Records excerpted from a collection
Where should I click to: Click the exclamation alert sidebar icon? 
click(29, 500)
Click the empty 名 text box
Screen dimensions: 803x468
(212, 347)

→ **EXERCISE**: Output every entry exactly as it appears.

→ **OUTPUT OF THE EXERCISE**:
Where should I click to: Click the exclamation alert sidebar icon? 
click(29, 500)
Click the empty 名 text box
Screen dimensions: 803x468
(212, 347)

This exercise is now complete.